Where to go from here

Image31bAs I mentioned I will be doing a second revision of the board paying more attention to the details needed when sharing a design or doing any amount of troubleshooting. Since I need to make the width of the bottom connector .9” or less I may go ahead and make it .6” which is a standard “wide” DIP footprint. Doing so will mean having the underside pins protrude through the CPLD socket footprint. I would not do this in a production situation as it is hand assembly at that point, but then one of the goals was to make a hand solderable kit. The compromise for hand soldering is that the oscillator really needs to be in an SMD surface mount case, the through-hole versions are huge and don’t typically support the voltage range I wanted.

Also I really like surface mount LEDs, I think they look cool.

80 thoughts on “Programmable Logic: Build Yourself A CPLD Module

    1. Lol… yes depending on what kind of computer. However a “real” microcontroller/microcomputer would suffer from the modules being “pin bound” meaning you just can’t get enough terms into and out of the module(s) to do anything too useful.

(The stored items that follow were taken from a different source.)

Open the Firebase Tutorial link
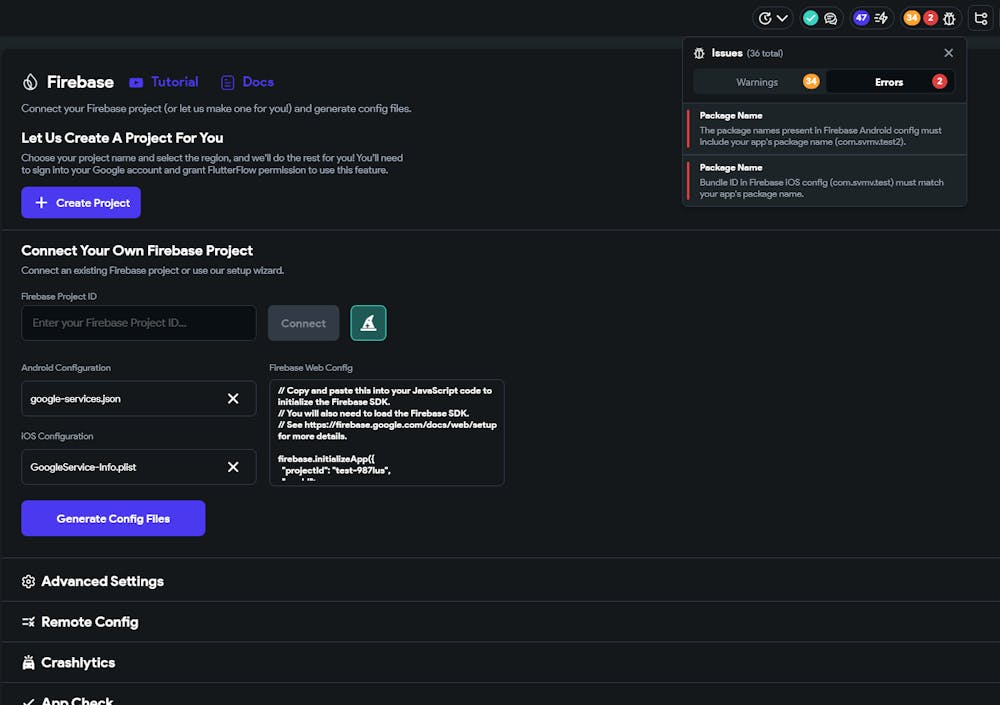This screenshot has height=705, width=1000. tap(164, 82)
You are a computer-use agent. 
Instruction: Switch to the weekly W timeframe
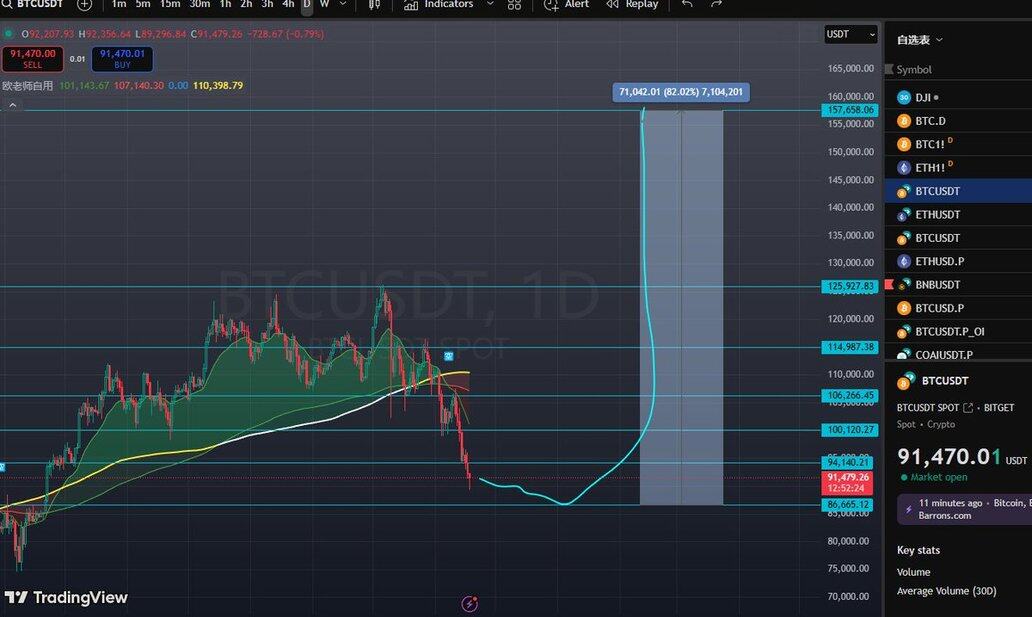point(324,4)
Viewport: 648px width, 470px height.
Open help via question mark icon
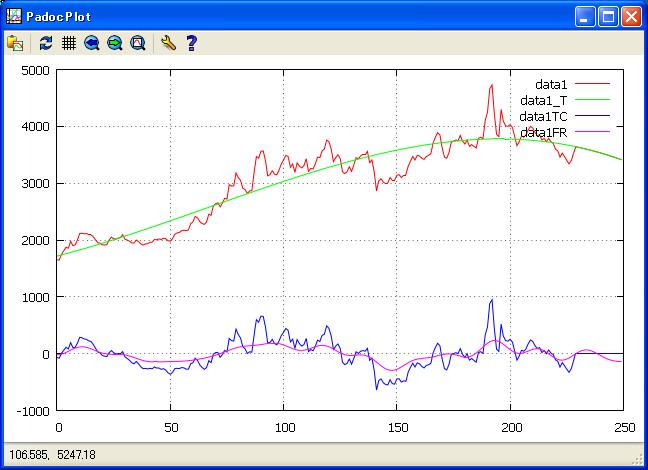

      I did an entire NTSC camera timing and mode controller in the 64 size resulting in no processor needed.

    1. Hi Frank!

      If I let the socket on the top overlap the pins soldered from the bottom then I could go with “6 centers (emulate a 40 pin chip) or go diagonal, etc. This would be strictly a hand solder assembly at this point to solder the top socket after the bottom side pins.

      1. But it is difficult for a beginner to solder it from the bottom. When I solder pin headers for PCBs for breadboards (these SMD adapter boards which you can get on eBay cheap are useful for prototyping), I insert the pin headers in a breadboard, then place the PCB on it and then I can solder it easily, and it fits the breadboard perfectly. More difficult if you need to solder it from the bottom.

        Diagonal mounted it is possible without overlapping, with 4 rows if the CPLD is in the middle (maybe easier to route), or the CPLD can be at one side:

        Can be made small enough so that there are even two rows space on each side on the breadboard.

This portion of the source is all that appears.